Strategy's ATM issuance data directly reflects that this business model still has ample financing space. Between June 22 and 28, the company did not issue additional preferred stock via the ATM channel but sold 12,669,017 MSTR common shares, raising net proceeds of $1.1524 billion. The remaining issuance capacity is as follows: $17.5108 billion for STRC preferred stock, $24.2575 billion for MSTR common stock, alongside other preferred stock issuance programs.
The entire business model still possesses multiple buffer tools, but the key question is: What is the cost of deploying these tools when investors demand higher yields, securities trade at significant discounts, or stronger underlying assets are required?
Two Scenarios: Determining if Risk is Spreading Widely
The current market holds two core judgment logics for the future path:
Scenario One: Risk is Limited, Affecting Only Strategy
STRC's discount narrows, USD reserves and dividend policies stabilize market sentiment, the bitcoin monetization plan remains only a backup option, Strive's recent asset impairment is merely a one-time, short-term shock from cross-holdings, other reserve companies in the industry remain unaffected, and pressure is confined to Strategy itself.
Scenario Two: Risk Diffuses Widely
STRC maintains a deep discount long-term, dividend increases fail to appease the market; the company increasingly relies on the common stock ATM issuance channel, and the bitcoin monetization plan moves from authorization to actual selling. Simultaneously, Strive's own issued SATA preferred stock comes under parallel pressure, no longer viewed as an independent product but grouped with STRC by the market into a high-risk category. At that point, bitcoin reserve preferred stock would evolve from a single-company issue into a systemic risk for the entire sector.
Existing disclosure filings do not prove that the second scenario is already occurring, but they are sufficient to explain the root of market concerns: Strive's holding of STRC has directly transformed Strategy's discount risk into a fair value loss on another company's financial statements.
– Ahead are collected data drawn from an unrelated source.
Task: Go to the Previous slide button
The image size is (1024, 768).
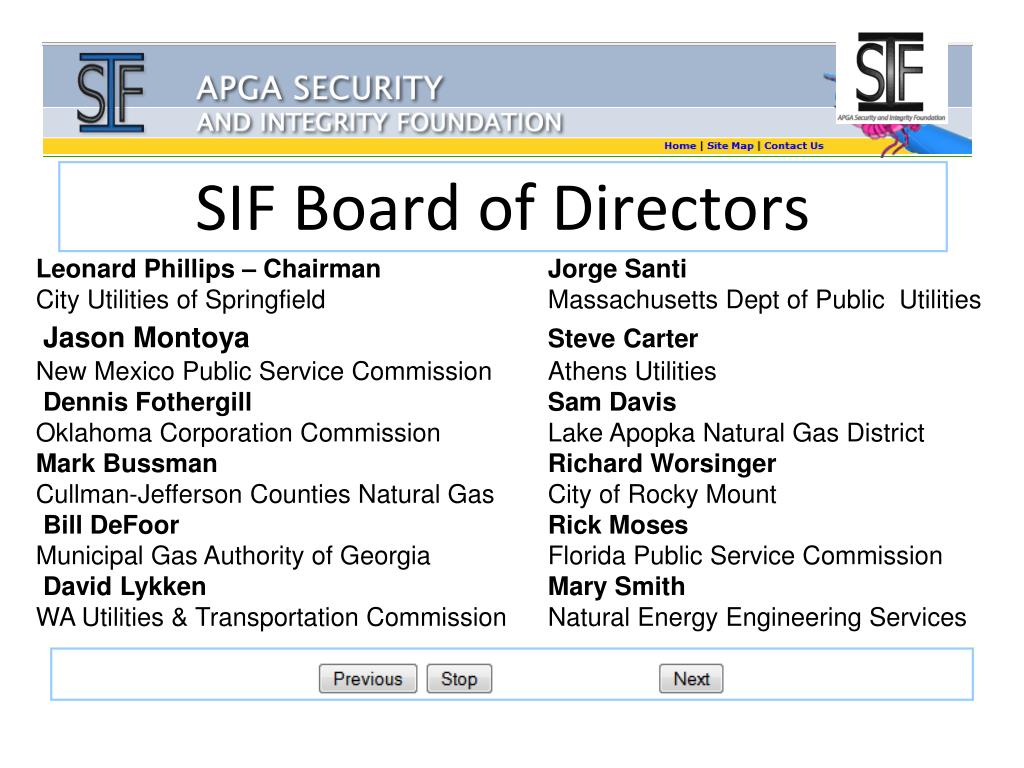Action: click(x=368, y=679)
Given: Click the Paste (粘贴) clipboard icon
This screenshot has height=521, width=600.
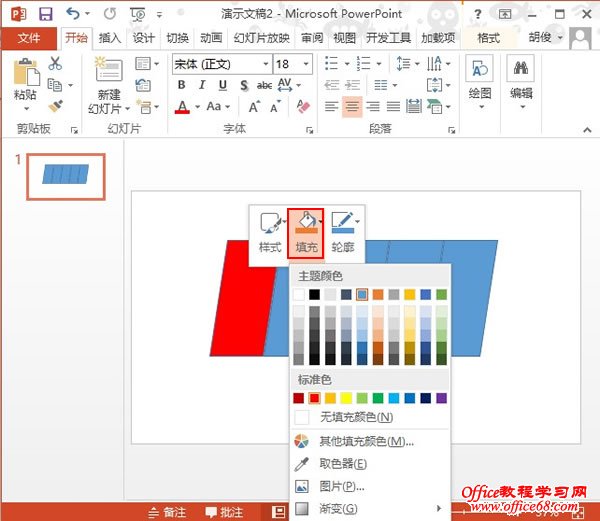Looking at the screenshot, I should pyautogui.click(x=26, y=74).
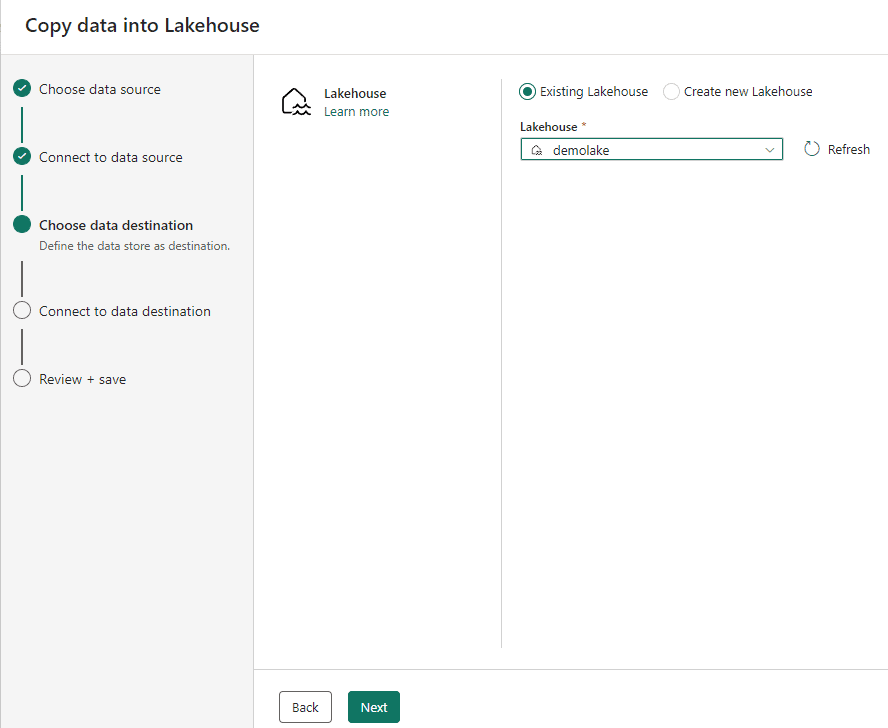Select the Create new Lakehouse radio button
The width and height of the screenshot is (888, 728).
[x=672, y=92]
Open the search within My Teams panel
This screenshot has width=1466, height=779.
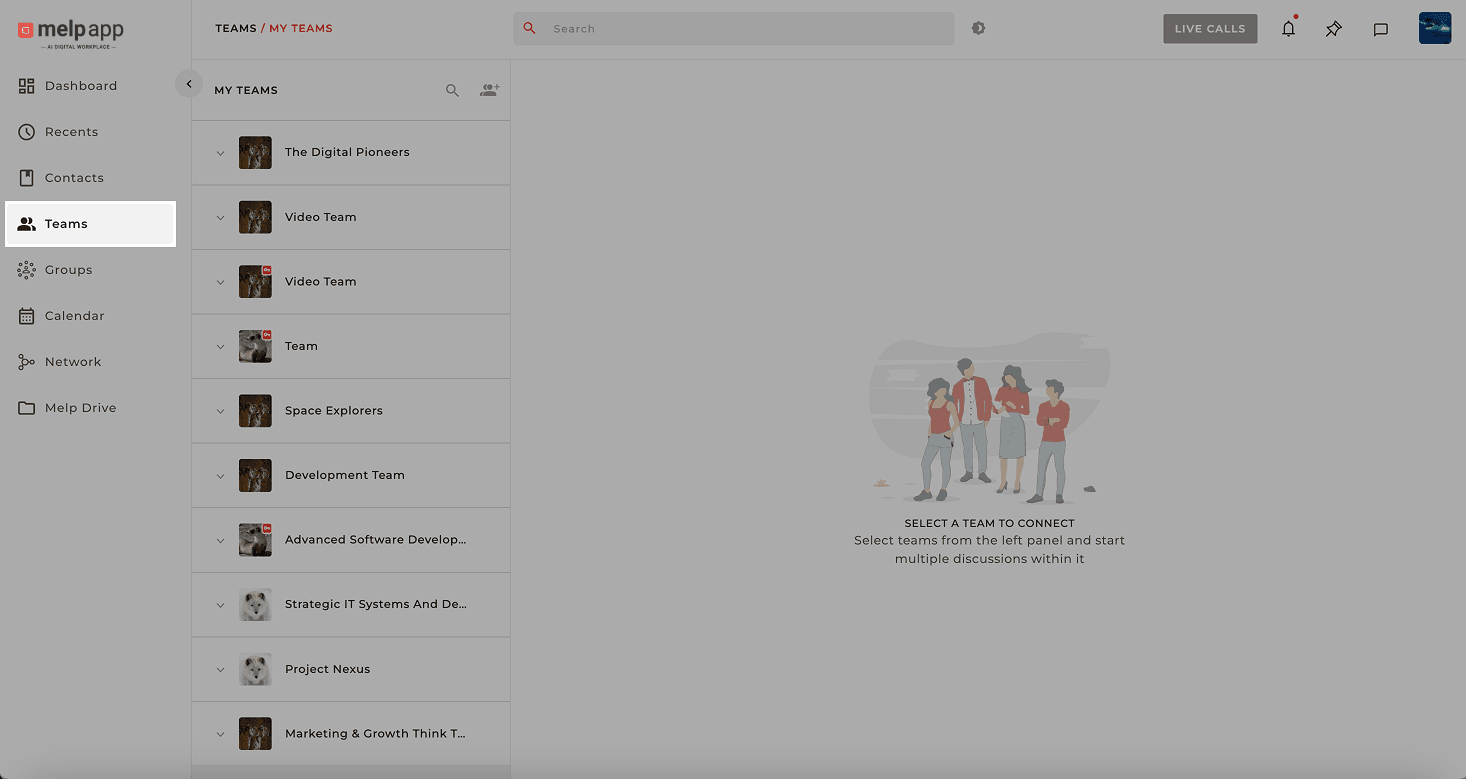452,90
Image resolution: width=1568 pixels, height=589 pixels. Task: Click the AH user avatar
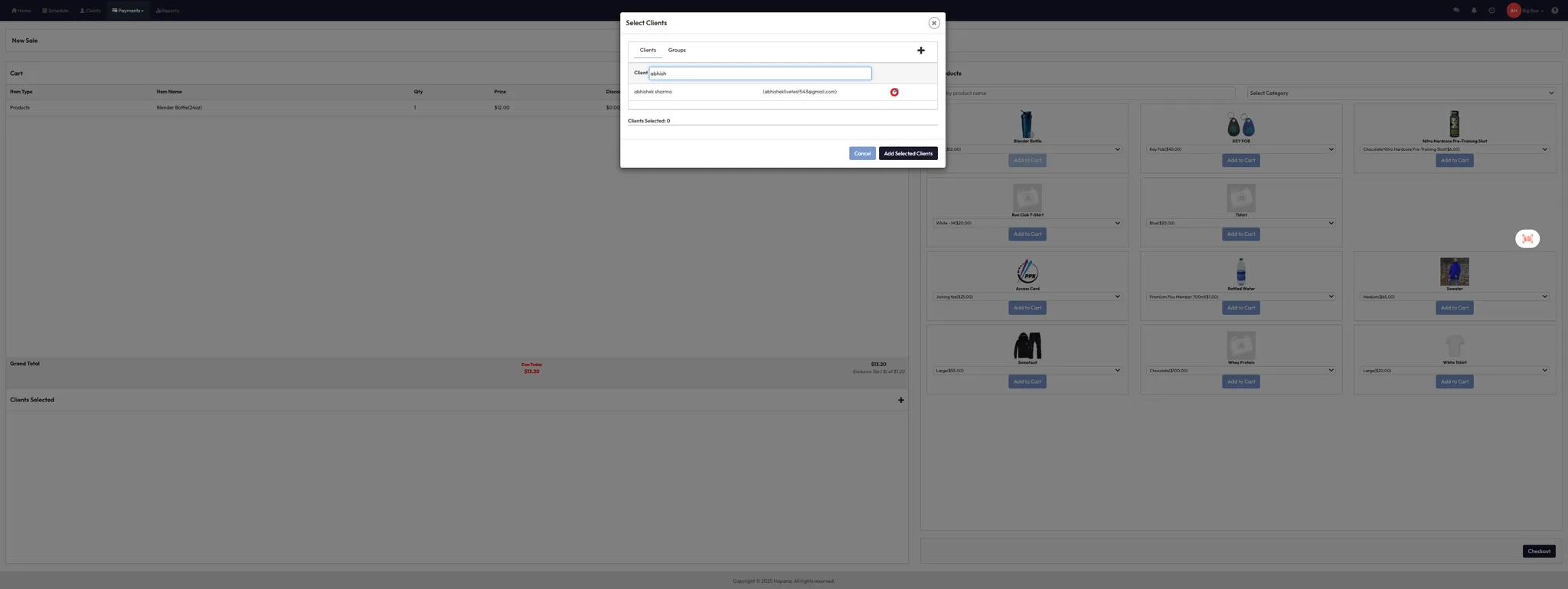[x=1513, y=11]
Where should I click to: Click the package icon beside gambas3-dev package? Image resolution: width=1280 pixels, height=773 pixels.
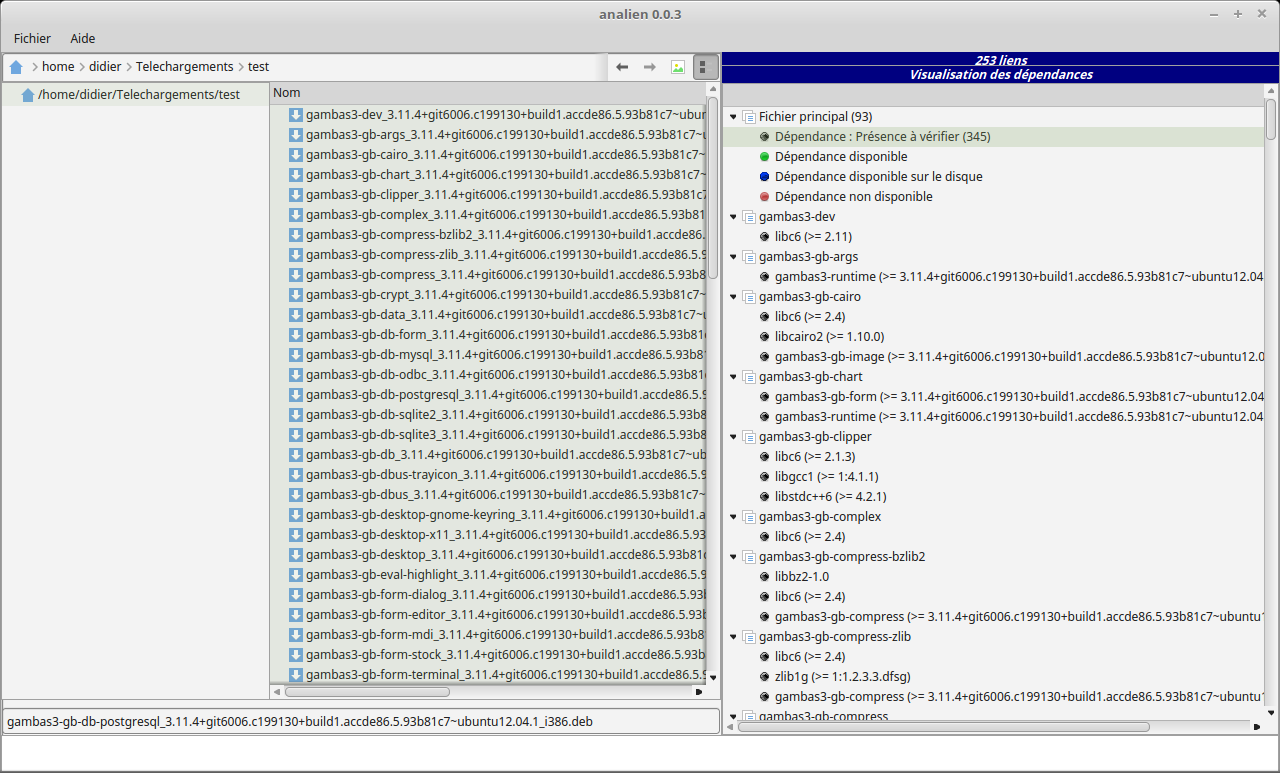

The framework launched by Strategy integrates dividends, cash reserves, share repurchases, ATM issuance, and potential bitcoin sales into a unified risk buffer system; meanwhile, the Farside valuation tool highlights that the company's going-concern ability and the perpetual dividend assumption are central to determining preferred stock value.
The core indicators for subsequent market observation are very clear: Whether the discount of STRC and SATA relative to face value widens, the credibility of cash coverage for dividends, whether companies increase the intensity of common or preferred stock issuance, and whether bitcoin selling remains only at the authorization stage.
Future financial reports disclosed by Strive will become a key signal for judging whether its Strategy preferred stock loss is merely an isolated case or the first public sign of bitcoin reserve credit risk spreading industry-wide via the preferred stock model.